Mr. Hideaki Koyanagi
Director, IGES Beijing Office

Mr. Hideaki Koyanagi joined the Ministry of the Environment (former Environmental Agency) in 1977, working on general environmental administration for 20 years. In 1997, he was assigned to the Japan-China Friendship Environmental Protection Center as a JICA specialist (senior advisor) and awarded the National Friendship Award in 2000, the highest honor bestowed on foreign specialists by the Chinese government.
In 2001, he returned to Japan and worked in various capacities in the Ministry of the Environment, including as manager of the Groundwater & Geo-Environment Office, and Environmental Information Office. He returned to China again in 2003 as a JICA specialist (individual specialist for promoting the development of model environmental cities) and was transferred to the post of chief advisor for Phase III of the JICA Japan-China Friendship Environmental Protection Center Project in 2004. Mr. Koyanagi joined IGES in April 2006 as the Director of the IGES Beijing Office Establishment Programme and has served in this position since July 2006.

Part1 Interviewed on 8 July 2008
>>click here to Part 2


China's action to improve the environment for the 2008 Olympic Games

----We have heard that Beijing has established and is working on 20 practical environmental targets in its goal to organise an environmentally-friendly "Green Olympics."

Koyanagi:

When Beijing was in the running to host the 2000 Olympic Games and lost to Sydney, one of the reasons was the concern over Beijing's environmental problems. For this reason, the city began to put environmental measures into effect from around 1998 for its candidacy to host the 2008 Olympics. In submitting its candidacy, Beijing pledged to organise a "Green Olympics," announcing 20 "environmental targets" and investing USD12.2 billion for environmental measures over the decade leading up to the Olympic year.

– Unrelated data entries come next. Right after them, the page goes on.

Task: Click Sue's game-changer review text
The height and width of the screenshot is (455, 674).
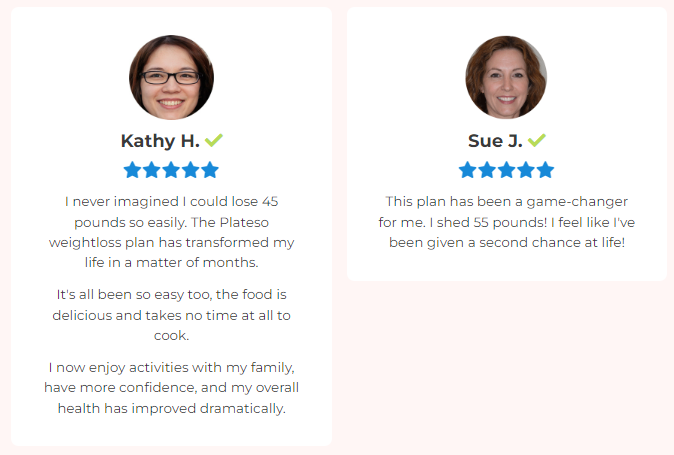Action: tap(507, 222)
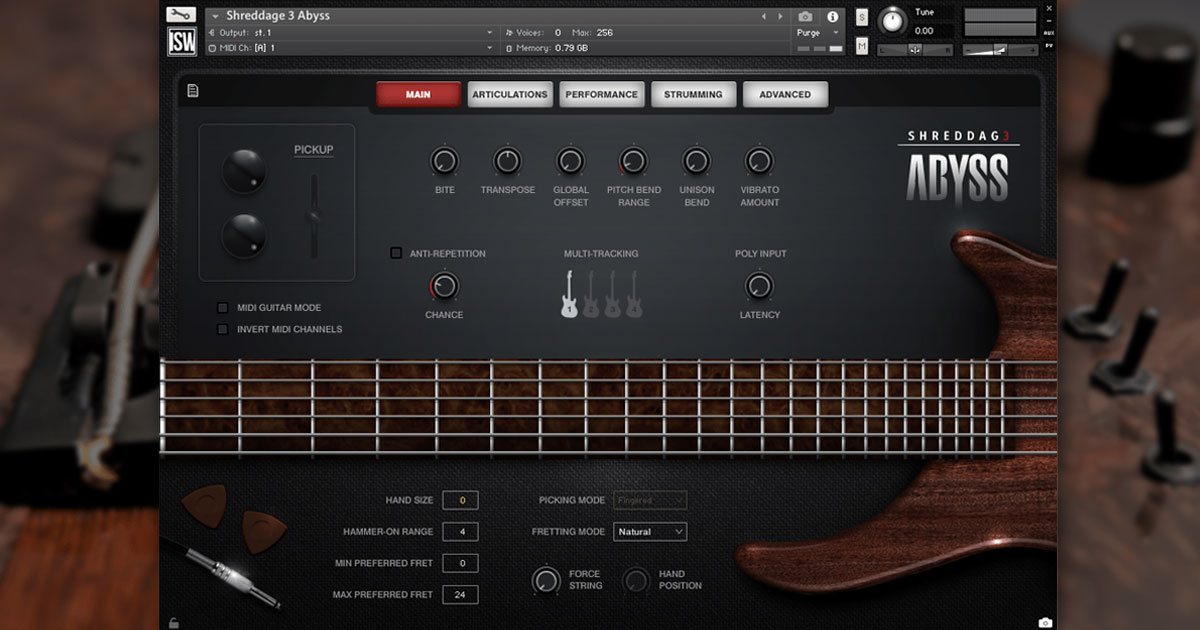Go to the next instrument preset arrow
This screenshot has height=630, width=1200.
click(x=780, y=17)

----Are the effects of such environmental measures actually being felt?

Koyanagi:
The principal source of energy in China is coal. To fulfill their pledge for the Olypmics, Beijing switched nearly all of its energy needs to natural gas and other clean energy sources. A natural gas pipeline has been built from Shaanxi Province more than 1,000 km away, with pipes laid under Beijing roads. In addition, more than 90% of energy needs by major industrial boilers in the city (approximately 16,300 units) is supplied by natural gas and other clean energy sources. This has led to the reduction of sulfur dioxides and particulates generated by coal combusion, which are the major causes of air pollution.

Large factories were also moved to the outskirts of the city, loop roads have been built to address the traffic issue, and the number of subway lines are rapidly increasing. With this multilateral environmental action, the city planned to make overall improvements to the environment.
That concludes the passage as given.